Note there is a very careful balance between state sorting and state reprocessing - from my expeirences states should only be sorted at a very course level (e.g. what shader they use, always sort by this first). The overhead of sophisiticated sorting usually exceeds the benefit.

By far the biggest bottleneck for performance today is the update speed of the shader constants - so careful management here is crucial. Never set them discontingously, keep the number to a minimum, and try to use a global def bank of literals.

On the DX side of things, the SDK provides a shader managment system known as Effects. These encapsulate things like the number of passes, fallbacks etc. Additionally, the upcoming verison (due out any time now) does some nice things like pull static expressions out of shaders and evaluate them on the CPU (known as preshading). Nvidia's FXComposer is based on this system, and I beleive ATI's rendermonkey can export to .fx files. This system is being used in more and more profesional PC projects. But it is not a complete solution, you still have to write a fair amount of code.




[edited by - EvilDecl81 on April 11, 2004 3:48:14 PM]

ctoan
Nice design. What I am trying to do, and what you have done obviously, is to totally abstract engine''s pipeline to the level where you can control it via scripts (something like LarsMiddendorf). That gave me ideas and now I am off to implementing it.

I''ve started implementing a similar system to those discussed here, and ran into a glitch while coding a cubemap shader.

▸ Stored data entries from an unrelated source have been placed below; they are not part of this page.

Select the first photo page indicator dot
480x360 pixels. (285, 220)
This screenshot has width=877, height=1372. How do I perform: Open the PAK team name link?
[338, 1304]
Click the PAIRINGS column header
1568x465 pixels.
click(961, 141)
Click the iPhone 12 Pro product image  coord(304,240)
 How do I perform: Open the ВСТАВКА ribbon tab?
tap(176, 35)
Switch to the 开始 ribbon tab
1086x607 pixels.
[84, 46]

The shader is sorted to the start, and is done before any geometry is drawn. I was planning on using pBuffers to do this. Creating and drawing to the pBuffer shouldn''t be a problem (haven''t tested yet though). However, I''m unsure how to do the binding of the texture object. According to the ATI example I need to do:

glBindTexture(GL_TEXTURE_2D, pBufferTexID);wglBindTexImageARB(hPBuffer, WGL_FRONT_LEFT_ARB); 

I could change the texID in my texture structure to pBufferTexID without any trouble. Then when drawing the geometry associated with the texture in the pbuffer, the first of the two above lines is automatically executed. But how should I make sure the second line is executed? I would have to point back to the cubemap shader in someway I think.